§ Stated goal: Revise the listing below by changing every "Viewport" to "Display area" and keeping the rest identical.
────────
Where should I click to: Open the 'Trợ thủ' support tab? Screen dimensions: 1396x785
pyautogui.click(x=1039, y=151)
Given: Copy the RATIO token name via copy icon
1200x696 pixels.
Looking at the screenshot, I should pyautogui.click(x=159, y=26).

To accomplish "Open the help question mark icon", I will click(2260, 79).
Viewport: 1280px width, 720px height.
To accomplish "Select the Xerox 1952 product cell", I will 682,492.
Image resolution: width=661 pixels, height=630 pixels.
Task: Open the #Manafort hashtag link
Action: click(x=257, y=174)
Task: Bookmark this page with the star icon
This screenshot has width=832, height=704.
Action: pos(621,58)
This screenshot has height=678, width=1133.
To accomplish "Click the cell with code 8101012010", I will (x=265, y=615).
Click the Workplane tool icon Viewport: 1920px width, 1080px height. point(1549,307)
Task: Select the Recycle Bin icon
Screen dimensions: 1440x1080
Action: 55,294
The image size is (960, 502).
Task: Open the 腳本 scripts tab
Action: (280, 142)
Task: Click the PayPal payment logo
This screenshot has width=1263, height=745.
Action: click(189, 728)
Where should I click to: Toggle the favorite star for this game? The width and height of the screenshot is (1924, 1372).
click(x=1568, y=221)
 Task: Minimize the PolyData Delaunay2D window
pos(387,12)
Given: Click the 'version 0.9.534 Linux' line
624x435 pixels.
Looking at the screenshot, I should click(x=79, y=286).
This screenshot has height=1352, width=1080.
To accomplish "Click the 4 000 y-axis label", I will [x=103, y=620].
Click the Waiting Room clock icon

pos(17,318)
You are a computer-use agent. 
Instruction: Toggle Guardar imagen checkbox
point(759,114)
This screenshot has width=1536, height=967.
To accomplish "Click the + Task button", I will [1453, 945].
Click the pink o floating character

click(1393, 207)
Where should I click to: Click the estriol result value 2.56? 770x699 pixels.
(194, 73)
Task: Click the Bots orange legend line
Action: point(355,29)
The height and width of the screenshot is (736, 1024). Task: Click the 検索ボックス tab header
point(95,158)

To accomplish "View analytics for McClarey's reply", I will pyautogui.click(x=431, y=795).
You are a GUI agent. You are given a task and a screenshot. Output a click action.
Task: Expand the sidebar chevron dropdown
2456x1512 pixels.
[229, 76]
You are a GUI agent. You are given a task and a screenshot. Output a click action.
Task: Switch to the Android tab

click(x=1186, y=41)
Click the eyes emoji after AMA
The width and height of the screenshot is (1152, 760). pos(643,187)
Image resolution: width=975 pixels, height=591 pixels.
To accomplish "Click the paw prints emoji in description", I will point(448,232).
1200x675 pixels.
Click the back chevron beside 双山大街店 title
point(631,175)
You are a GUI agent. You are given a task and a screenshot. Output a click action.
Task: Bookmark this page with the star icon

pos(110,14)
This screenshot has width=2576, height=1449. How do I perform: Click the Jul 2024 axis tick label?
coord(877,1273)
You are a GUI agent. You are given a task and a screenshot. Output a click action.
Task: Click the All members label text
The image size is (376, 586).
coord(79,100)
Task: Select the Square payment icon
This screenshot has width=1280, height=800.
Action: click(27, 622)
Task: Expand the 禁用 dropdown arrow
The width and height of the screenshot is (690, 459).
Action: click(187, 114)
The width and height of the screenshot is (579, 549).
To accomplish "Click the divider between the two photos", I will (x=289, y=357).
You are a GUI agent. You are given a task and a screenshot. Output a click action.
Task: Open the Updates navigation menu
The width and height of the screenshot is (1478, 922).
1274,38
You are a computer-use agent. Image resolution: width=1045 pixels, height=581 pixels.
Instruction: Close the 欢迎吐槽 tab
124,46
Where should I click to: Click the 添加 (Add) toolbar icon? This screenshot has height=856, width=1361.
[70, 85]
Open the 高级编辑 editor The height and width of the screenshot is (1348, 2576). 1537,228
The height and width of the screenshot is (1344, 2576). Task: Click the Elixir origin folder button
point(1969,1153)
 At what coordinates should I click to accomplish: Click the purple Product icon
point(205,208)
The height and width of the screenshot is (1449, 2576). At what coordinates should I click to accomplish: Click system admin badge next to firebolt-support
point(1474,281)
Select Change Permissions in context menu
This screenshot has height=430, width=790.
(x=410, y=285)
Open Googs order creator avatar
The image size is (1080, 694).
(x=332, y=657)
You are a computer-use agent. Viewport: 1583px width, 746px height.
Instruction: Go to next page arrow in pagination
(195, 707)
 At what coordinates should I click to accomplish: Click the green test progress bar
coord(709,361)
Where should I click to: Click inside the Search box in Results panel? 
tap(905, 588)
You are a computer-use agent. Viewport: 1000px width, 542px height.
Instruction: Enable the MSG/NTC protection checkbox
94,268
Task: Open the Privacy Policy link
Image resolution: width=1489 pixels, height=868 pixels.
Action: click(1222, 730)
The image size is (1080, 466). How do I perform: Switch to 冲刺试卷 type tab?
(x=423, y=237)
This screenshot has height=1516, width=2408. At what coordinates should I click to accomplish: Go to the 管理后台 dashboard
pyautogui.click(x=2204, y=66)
────────
§ Answer:
Where should I click to: Open the 'Trợ thủ' support tab? Screen dimensions: 1396x785
pyautogui.click(x=1039, y=151)
Given: Copy the RATIO token name via copy icon
1200x696 pixels.
Looking at the screenshot, I should pyautogui.click(x=159, y=26).

To accomplish "Open the help question mark icon", I will click(2260, 79).
Display area: 1280px width, 720px height.
To accomplish "Select the Xerox 1952 product cell", I will 682,492.
Image resolution: width=661 pixels, height=630 pixels.
Task: Open the #Manafort hashtag link
Action: click(x=257, y=174)
Task: Bookmark this page with the star icon
This screenshot has width=832, height=704.
Action: pos(621,58)
This screenshot has height=678, width=1133.
To accomplish "Click the cell with code 8101012010", I will (x=265, y=615).
Click the Workplane tool icon Display area: 1920px width, 1080px height. point(1549,307)
Task: Select the Recycle Bin icon
Screen dimensions: 1440x1080
Action: 55,294
The image size is (960, 502).
Task: Open the 腳本 scripts tab
Action: (280, 142)
Task: Click the PayPal payment logo
This screenshot has width=1263, height=745.
Action: click(189, 728)
Where should I click to: Toggle the favorite star for this game? The width and height of the screenshot is (1924, 1372).
click(x=1568, y=221)
 Task: Minimize the PolyData Delaunay2D window
pos(387,12)
Given: Click the 'version 0.9.534 Linux' line
624x435 pixels.
Looking at the screenshot, I should click(x=79, y=286).
This screenshot has height=1352, width=1080.
To accomplish "Click the 4 000 y-axis label", I will [x=103, y=620].
Click the Waiting Room clock icon

pos(17,318)
You are a computer-use agent. 
Instruction: Toggle Guardar imagen checkbox
point(759,114)
This screenshot has width=1536, height=967.
To accomplish "Click the + Task button", I will [1453, 945].
Click the pink o floating character

click(1393, 207)
Where should I click to: Click the estriol result value 2.56? 770x699 pixels.
(194, 73)
Task: Click the Bots orange legend line
Action: point(355,29)
The height and width of the screenshot is (736, 1024). Task: Click the 検索ボックス tab header
point(95,158)

To accomplish "View analytics for McClarey's reply", I will pyautogui.click(x=431, y=795).
You are a GUI agent. You are given a task and a screenshot. Output a click action.
Task: Expand the sidebar chevron dropdown
2456x1512 pixels.
[229, 76]
You are a GUI agent. You are given a task and a screenshot. Output a click action.
Task: Switch to the Android tab

click(x=1186, y=41)
Click the eyes emoji after AMA
The width and height of the screenshot is (1152, 760). pos(643,187)
Image resolution: width=975 pixels, height=591 pixels.
To accomplish "Click the paw prints emoji in description", I will point(448,232).
1200x675 pixels.
Click the back chevron beside 双山大街店 title
point(631,175)
You are a GUI agent. You are given a task and a screenshot. Output a click action.
Task: Bookmark this page with the star icon

pos(110,14)
This screenshot has width=2576, height=1449. How do I perform: Click the Jul 2024 axis tick label?
coord(877,1273)
You are a GUI agent. You are given a task and a screenshot. Output a click action.
Task: Click the All members label text
The image size is (376, 586).
coord(79,100)
Task: Select the Square payment icon
This screenshot has width=1280, height=800.
Action: click(27, 622)
Task: Expand the 禁用 dropdown arrow
The width and height of the screenshot is (690, 459).
Action: click(187, 114)
The width and height of the screenshot is (579, 549).
To accomplish "Click the divider between the two photos", I will (x=289, y=357).
You are a GUI agent. You are given a task and a screenshot. Output a click action.
Task: Open the Updates navigation menu
The width and height of the screenshot is (1478, 922).
1274,38
You are a computer-use agent. Image resolution: width=1045 pixels, height=581 pixels.
Instruction: Close the 欢迎吐槽 tab
124,46
Where should I click to: Click the 添加 (Add) toolbar icon? This screenshot has height=856, width=1361.
[70, 85]
Open the 高级编辑 editor The height and width of the screenshot is (1348, 2576). 1537,228
The height and width of the screenshot is (1344, 2576). Task: Click the Elixir origin folder button
point(1969,1153)
 At what coordinates should I click to accomplish: Click the purple Product icon
point(205,208)
The height and width of the screenshot is (1449, 2576). At what coordinates should I click to accomplish: Click system admin badge next to firebolt-support
point(1474,281)
Select Change Permissions in context menu
This screenshot has height=430, width=790.
(x=410, y=285)
Open Googs order creator avatar
The image size is (1080, 694).
(x=332, y=657)
You are a computer-use agent. Display area: 1583px width, 746px height.
Instruction: Go to next page arrow in pagination
(195, 707)
 At what coordinates should I click to accomplish: Click the green test progress bar
coord(709,361)
Where should I click to: Click inside the Search box in Results panel? 
tap(905, 588)
You are a computer-use agent. Display area: 1000px width, 542px height.
Instruction: Enable the MSG/NTC protection checkbox
94,268
Task: Open the Privacy Policy link
Image resolution: width=1489 pixels, height=868 pixels.
Action: click(1222, 730)
The image size is (1080, 466). How do I perform: Switch to 冲刺试卷 type tab?
(x=423, y=237)
This screenshot has height=1516, width=2408. At what coordinates should I click to accomplish: Go to the 管理后台 dashboard
pyautogui.click(x=2204, y=66)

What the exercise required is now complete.